The invertors Load sensing output is also sent to the 8 bit microcomputer. It's a 0-5 VDC level representing 0-%100 load.
Based on the PMA "Frequency" input and the %Load input the microcomputer then adjusts the 831's actuator to achieve the appropriate engine RPM based on the load applied. Adjustment of the actuator position is achieved using a PWM (Pulse Width Modulated) output from the microcomputer to trigger a NPN darlington transistor to control the actuators position by varying the "voltage" to it.
The microcomputer constantly monitors the PMA frequency (engine RPM) and %load to constantly maintain the correct engine RPM.
The 8 bit RISC (Reduced Instruction Set Computer) microcomputer is a ATTINY85.
Here is a picture of the prototype replacement. The 14 pin IC is the Frequency to Voltage convertor, the 8 pin IC is the 8 bit ATTINY85 RISC microcomputer, the 4 pin IC is the opto-isolator. Device headers contain the needed resistors and diodes to make the PMA Frequency sensor and %Load sensor circuits work. The TO-220 device is the darlington power transistor to control the 831A's actuator position. The big green resistor is part of the PMA opto-isolator Frequency conversion circuit. The two TO-92 devices are +5 and +12 VDC voltage regulators to power the various prototype circuits.
Close up of prototype. Not pretty, hey it's a prototype!
A picture of the prototype installed in one of my 831A's
Here is a video of one of the initial runs today of the prototype installed in one of my 831A's. The video is of the initialization, lifting the actuator target off the magnet (not shown), initial start, adjustment to no load RPM, application of 1.5 KW load with throttle up, application of 3 KW load with more throttle up to full load RPM, reduction of load to 1.5 KW with throttle down, reduction of load to 0 KW with return to idle RPM and then final shutdown. All controlled with the prototype governor controller.
https://www.youtube.com/watch?v=UeFscHrwO1c
After more testing my hope is to turn the design into a proper PWB design and possibly make units available for sale. Target is to potentially make the replacement available for much less than a new SLC100. PWB design underway already.
The big bonus is no need to tune the 4 potentiometers and eliminate the moisture issue. "Production" controllers would be 100% conformally coated.
Wish me luck!
Having purchased a couple of MEP-831A's I found that the SLC100 Governor Controllers are problem prone.
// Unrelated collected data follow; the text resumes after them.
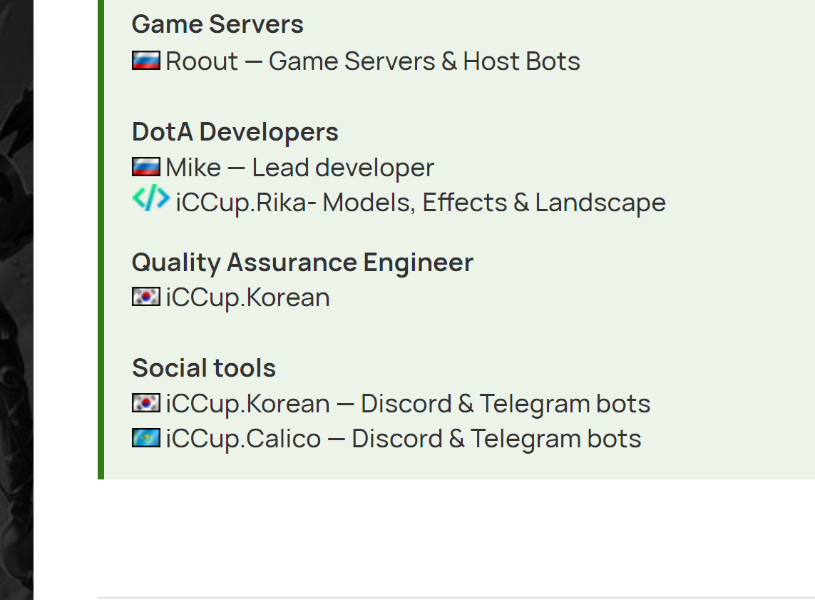Click iCCup.Korean under Quality Assurance Engineer
The image size is (815, 600).
click(248, 298)
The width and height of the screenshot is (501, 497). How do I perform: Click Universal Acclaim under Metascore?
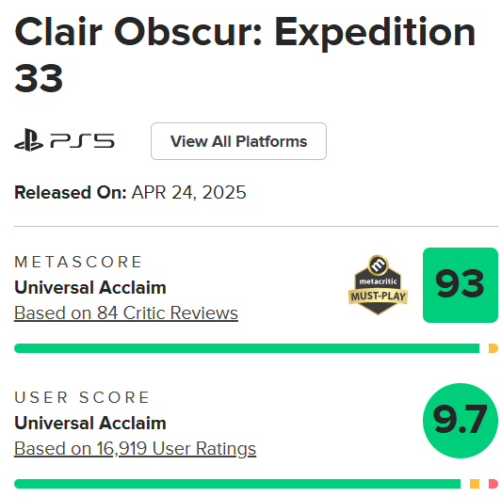(90, 287)
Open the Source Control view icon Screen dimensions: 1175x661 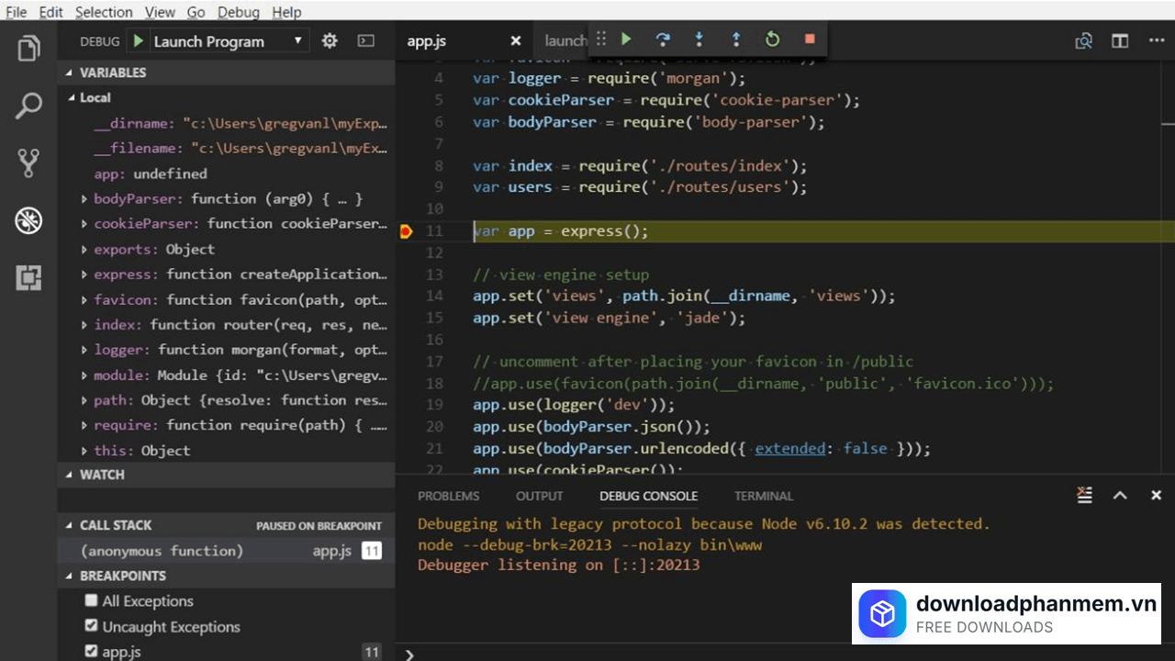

The two Tier 2 Reset units I purchased with just 2 hrs on the clock both randomly exhibited surging issues as well as random WOT issues. Adjustment of the SLC100 Governor Controllers was futile.
I dropped about $350 on a new SLC100 from GCA to repair one of my 831A's and knew there had to be a better solution than dropping more than 50% of a 831 purchase price on a new controller!
Being a retired DOD engineer and not not being satisfied with the analog, moisture prone design issue of the SLC100 I decided to design a replacement for the SLC100 governor controller for the 831A. After studying the TM, the tuning procedure and the operation of the SLC100 I came up with a design that eliminates the primitive analog feedback system employed in the SLC100 with the four moisture prone potentiometers.
Operational description:
The SLC100 takes two inputs to determine the appropriate setting of the engines throttle actuator. The first is the frequency from the PMA (engine RPM) and the second is the %Load applied signal from the inverter. The SLC100 operates to adjust the voltage to the actuator so that the engine RPM is approximately proportional to the applied load. To operate correctly the SLC100 must be operating properly as well as having the GAIN, BOOST, RPM and STABILITY potentiometers set correctly. Sometimes a PITA to adjust correctly.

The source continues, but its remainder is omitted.